Yo me muevo curioso por aquellos círculos y me empapo un poco de todo. En la improvisada mesa de cartas me doy cuenta de que se puede ganar o perder un euro o cincuenta en un abrir y cerrar de ojos mientras los espectadores comentan las incidencias con gran entusiasmo. Cuando el juego acaba, la tertulia se anima más y entonces Paco, que a mí se me parece un poco al Luis Aragonés entrenador, por su ritmo y pausas al hablar y por los movimientos con los que acompaña sus palabras, empieza a recordar graciosamente a antiguos y emblemáticos vecinos del pueblo y en seguida los otros intervienen para complementar aquellas biografías con detalles que parecen salidos de toda lógica. Y me pregunto entonces si, como en mi Sur lejano, aquí también la gente es dada a una exquisita y a veces necesaria exageración.

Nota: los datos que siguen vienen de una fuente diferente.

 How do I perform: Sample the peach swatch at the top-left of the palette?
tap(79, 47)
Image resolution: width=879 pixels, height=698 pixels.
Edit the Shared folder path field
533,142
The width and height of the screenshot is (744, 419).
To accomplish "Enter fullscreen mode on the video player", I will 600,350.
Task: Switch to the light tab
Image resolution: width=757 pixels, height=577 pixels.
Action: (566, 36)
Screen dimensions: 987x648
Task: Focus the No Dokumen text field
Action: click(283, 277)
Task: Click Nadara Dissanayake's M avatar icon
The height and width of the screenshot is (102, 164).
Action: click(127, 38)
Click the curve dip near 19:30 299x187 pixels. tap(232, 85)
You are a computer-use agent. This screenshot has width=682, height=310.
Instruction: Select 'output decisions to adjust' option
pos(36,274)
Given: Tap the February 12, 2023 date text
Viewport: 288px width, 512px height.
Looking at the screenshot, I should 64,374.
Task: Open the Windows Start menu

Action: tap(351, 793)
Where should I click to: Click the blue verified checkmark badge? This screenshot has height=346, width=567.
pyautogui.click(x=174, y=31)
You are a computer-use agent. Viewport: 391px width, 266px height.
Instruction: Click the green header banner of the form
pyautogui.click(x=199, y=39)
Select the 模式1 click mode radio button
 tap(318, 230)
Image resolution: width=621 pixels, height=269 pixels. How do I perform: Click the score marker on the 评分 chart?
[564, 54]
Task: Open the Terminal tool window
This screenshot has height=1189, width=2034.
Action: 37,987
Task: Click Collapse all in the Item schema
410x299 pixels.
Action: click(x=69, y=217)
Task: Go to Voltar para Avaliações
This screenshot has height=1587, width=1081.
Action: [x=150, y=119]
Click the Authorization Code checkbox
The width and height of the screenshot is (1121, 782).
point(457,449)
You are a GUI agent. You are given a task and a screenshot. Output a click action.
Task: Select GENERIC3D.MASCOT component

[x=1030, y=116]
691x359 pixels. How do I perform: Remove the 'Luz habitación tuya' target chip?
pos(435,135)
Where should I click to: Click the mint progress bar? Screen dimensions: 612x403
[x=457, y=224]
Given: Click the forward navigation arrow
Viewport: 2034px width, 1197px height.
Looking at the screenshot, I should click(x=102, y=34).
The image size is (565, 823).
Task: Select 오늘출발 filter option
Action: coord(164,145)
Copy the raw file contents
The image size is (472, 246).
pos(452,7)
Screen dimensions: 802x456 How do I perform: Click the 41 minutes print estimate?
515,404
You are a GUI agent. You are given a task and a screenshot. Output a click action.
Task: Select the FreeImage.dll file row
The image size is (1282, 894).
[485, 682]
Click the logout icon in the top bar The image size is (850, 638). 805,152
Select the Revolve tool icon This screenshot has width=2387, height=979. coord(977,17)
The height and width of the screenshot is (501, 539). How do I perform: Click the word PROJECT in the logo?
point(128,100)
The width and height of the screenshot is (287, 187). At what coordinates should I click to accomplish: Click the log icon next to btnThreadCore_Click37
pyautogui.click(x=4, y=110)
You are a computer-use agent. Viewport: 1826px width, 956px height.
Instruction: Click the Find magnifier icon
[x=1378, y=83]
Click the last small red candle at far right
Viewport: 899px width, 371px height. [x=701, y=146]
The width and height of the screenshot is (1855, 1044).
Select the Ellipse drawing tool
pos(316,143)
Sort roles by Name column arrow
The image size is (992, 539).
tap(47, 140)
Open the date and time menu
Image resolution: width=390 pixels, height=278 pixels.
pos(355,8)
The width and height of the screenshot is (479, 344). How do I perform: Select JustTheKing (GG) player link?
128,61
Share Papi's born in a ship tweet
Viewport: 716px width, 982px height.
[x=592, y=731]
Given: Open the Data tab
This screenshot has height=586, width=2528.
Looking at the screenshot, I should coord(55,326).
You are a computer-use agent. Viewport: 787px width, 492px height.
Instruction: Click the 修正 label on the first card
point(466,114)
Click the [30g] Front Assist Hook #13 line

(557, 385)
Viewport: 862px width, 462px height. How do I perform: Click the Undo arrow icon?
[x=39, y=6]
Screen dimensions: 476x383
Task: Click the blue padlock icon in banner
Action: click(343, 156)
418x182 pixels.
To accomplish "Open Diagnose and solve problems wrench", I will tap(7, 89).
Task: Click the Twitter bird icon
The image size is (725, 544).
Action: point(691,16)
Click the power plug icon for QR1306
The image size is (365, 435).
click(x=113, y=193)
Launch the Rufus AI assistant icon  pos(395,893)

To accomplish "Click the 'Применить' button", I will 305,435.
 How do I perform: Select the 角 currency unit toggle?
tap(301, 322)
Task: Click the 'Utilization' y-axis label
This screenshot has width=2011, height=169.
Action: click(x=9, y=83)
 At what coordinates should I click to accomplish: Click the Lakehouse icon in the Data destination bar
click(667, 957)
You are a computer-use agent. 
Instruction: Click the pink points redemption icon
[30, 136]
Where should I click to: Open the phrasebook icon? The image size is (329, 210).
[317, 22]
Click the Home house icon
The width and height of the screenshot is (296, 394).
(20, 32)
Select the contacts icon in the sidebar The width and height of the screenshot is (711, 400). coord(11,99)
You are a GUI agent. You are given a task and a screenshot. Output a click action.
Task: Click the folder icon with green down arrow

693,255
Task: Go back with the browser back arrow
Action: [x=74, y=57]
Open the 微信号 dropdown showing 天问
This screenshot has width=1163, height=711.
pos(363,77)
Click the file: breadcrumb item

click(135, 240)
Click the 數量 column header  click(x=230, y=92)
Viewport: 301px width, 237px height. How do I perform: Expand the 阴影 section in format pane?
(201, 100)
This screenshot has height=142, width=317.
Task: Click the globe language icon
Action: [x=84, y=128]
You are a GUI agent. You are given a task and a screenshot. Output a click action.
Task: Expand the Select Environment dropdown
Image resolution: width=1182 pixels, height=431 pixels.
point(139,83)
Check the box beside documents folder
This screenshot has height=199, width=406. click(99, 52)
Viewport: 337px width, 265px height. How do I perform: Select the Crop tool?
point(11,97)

—Pareciera que García Márquez pasó por aquí —me dice Juan, con gesto cómplice—, ese realismo mágico también se cultiva por estos lados.
Pronto el personaje central es algún otro corraleño y después se habla de esta inestabilidad política, de la falta de voluntad de los partidos para ponerse de acuerdo y conformar gobierno, y luego el tema es de si este año la Liga y la Champions la ganan el Atlético, el Madrid o el Barcelona (los colchoneros siempre tienen prioridad aquí). El bullicio crece de nuevo y cuando este va menguando, como la leña en la chimenea, los grupos se dispersan y cada quien busca un nuevo círculo. En el corredor me pongo a hablar con Paco y descubro que le encanta Pedro Páramo. Yo le comento que aquel es uno de mis libros de cabecera y digo de memoria, como para que no quepa duda, las primeras frases. Paco, entusiasmado, se lo cuenta a Ángel, su hermano, que lo leyó una vez y lo está releyendo porque le ha costado entender algunas cosas.
—Pues ven a hablar con este tío que se lo sabe enterito —exagera.
El coro desafinado de voces reverbera más fuerte en todas las esquinas, algunos vuelven a reír ruidosamente, otros llevan una charla más sosegada y Teo sigue organizando un desorden que es indestructible o se deja llevar por aquello que ahora le ha dado: desgajar las ramas secas de los árboles.
Casi a la medianoche, salimos todos del corralón con un ánimo renovado, como si este día de liturgia en distintos frentes fuera un elixir para mantener encendida la llama de la camaradería y la amistad. Lo es, sin duda lo es. Lo es incluso para mí, aprendiz de cofrade profano, corraleño de corazón y manchego por lectura, escritura y estancia.
Aquí me he sentido otra vez tan a gusto que sé que a la primera oportunidad que tenga he de volver.